Envoyer à un ami | Version à imprimer | Version en PDF

UN NOBEL POUR UNE SCIENCE NON EXACTE

par Akram Belkaid, Paris

Les deux Américains, Lloyd Shapley et Alvin E. Roth, viennent donc de recevoir le Prix Nobel d’économie pour leurs travaux de modernisation de la Théorie des Jeux. Il s’agit d’un concept très large qui date du début du XXème siècle et qui, pour simplifier, fonde sa réflexion sur les systèmes de concurrence, de confrontation entre l’offre et la demande et, pour finir, de formation des prix. C’est là un domaine des plus classiques sur lequel ont travaillé des milliers d’économistes depuis les premiers écrits d’Adam Smith.

USAGE INTENSIF DES MATHEMATIQUES

On le sait, le thème de l’offre et de la demande, ou bien encore de l’évolution du marché, est fondamental en économie et Lloyd Shapley et Alvin E. Roth ont été récompensés pour avoir étendus leurs travaux aux domaines non-marchands, c’est-à-dire là où l’approche classique offre-demande doit prendre en compte d’autres facteurs tels que la gratuité, le bénévolat, l’intervention de l’Etat via des subventions sociales. En clair, les recherches de ces deux savants sont aussi une tentative de réponse aux nombreuses critiques qui mettent en cause les limites de l’économie moderne et son incapacité à décrire plusieurs sphères d’activités n’ayant rien à voir avec le secteur marchand habituel (là où le prix est censé être le résultat d’un ajustement parfait entre l’offre et la demande).

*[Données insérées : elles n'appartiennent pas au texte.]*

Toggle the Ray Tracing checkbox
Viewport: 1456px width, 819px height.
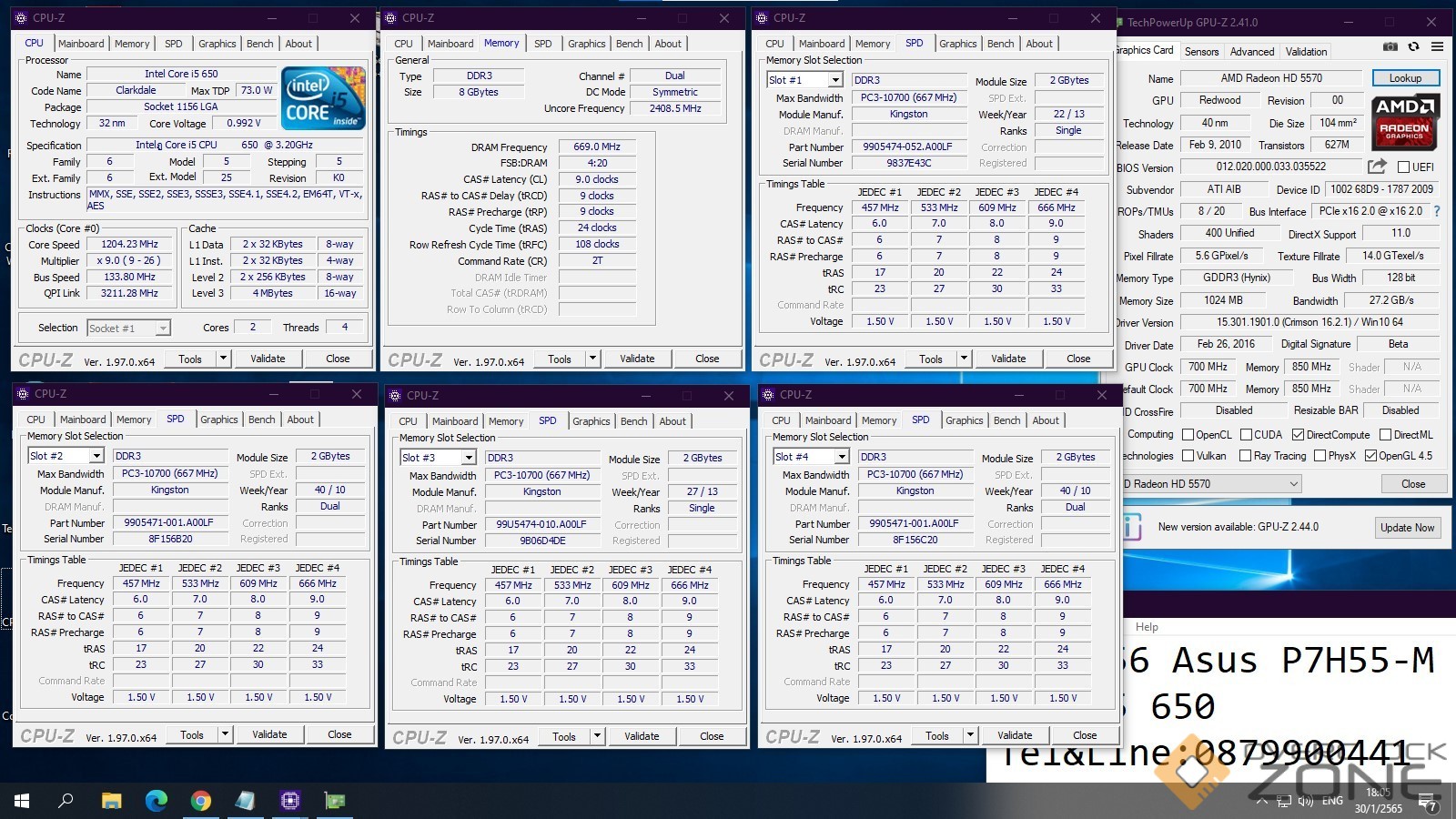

Comme nombre de leurs homologues, les deux économistes qui viennent d’être nobélisés, basent leurs travaux sur les mathématiques. L’objectif est de modéliser l’activité économique et d’en déduire un système d’équations et de lois suffisamment exhaustif pour décrire l’évolution et le comportement de cette même activité et des différents agents qui l’accomplissent. Et c’est là qu’apparaît l’une des finalités les moins connues du Prix Nobel d’économie. Trop souvent, ce dernier consacre des travaux et des réflexions basées sur une « mathématisation » à outrance de la discipline économique ce qui, par conséquent, a pour but de prouver qu’elle est une science exacte. Ce qu’en réalité, elle n’est pas et ce qu’elle ne sera jamais, au grand dam de nombre d’économistes qui ne cesseront jamais de cultiver un complexe d’infériorité vis-à-vis des mathématiques voire de la physique (laquelle est une science expérimentale mais dont les théories sont bien plus proches de l’exactitude que l’économie).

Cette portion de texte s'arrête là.